----- RECORDS SHOWN

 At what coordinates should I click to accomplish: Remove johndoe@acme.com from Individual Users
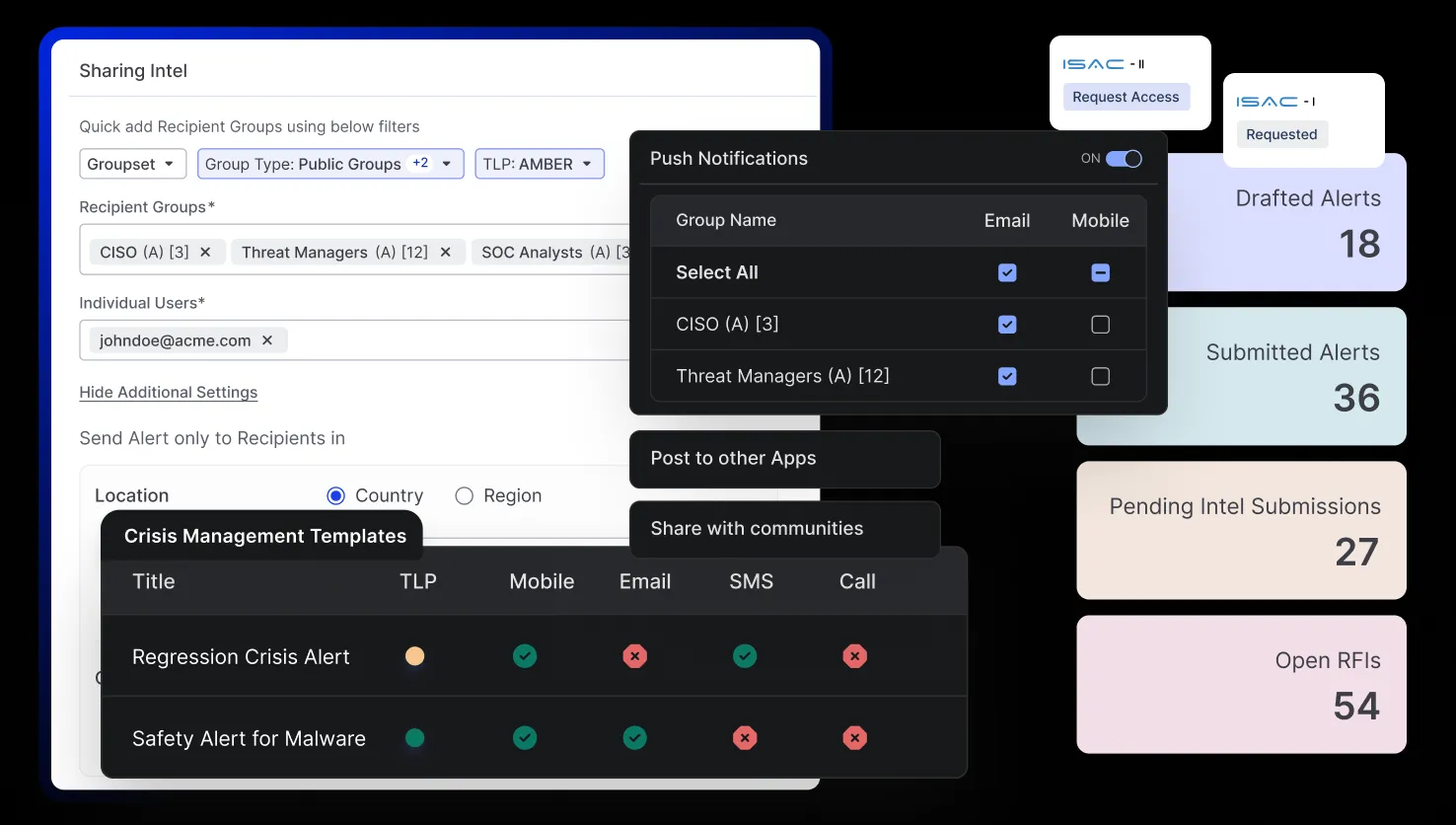click(266, 340)
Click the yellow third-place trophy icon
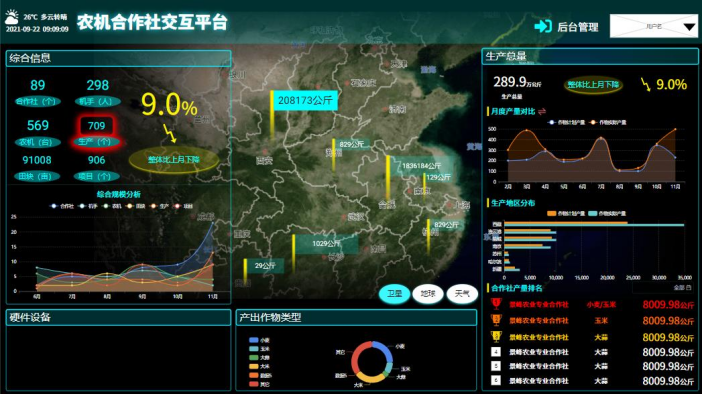The image size is (702, 394). (x=496, y=336)
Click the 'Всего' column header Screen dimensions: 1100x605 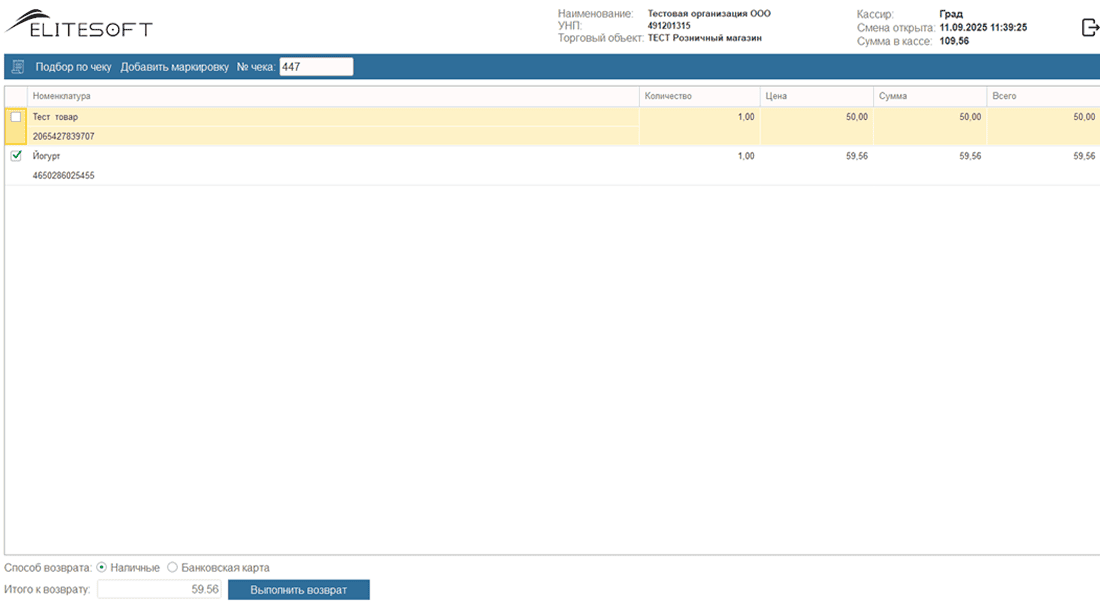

----------

» YOUR ASSIGNMENT
Print each record exactly as it stands, omitting the pictures.

» ANSWER BOX
 At what coordinates should I click to accomplish: Remove johndoe@acme.com from Individual Users
click(266, 340)
Click the yellow third-place trophy icon
The image size is (702, 394). (x=496, y=336)
Click the 'Всего' column header Screen dimensions: 1100x605 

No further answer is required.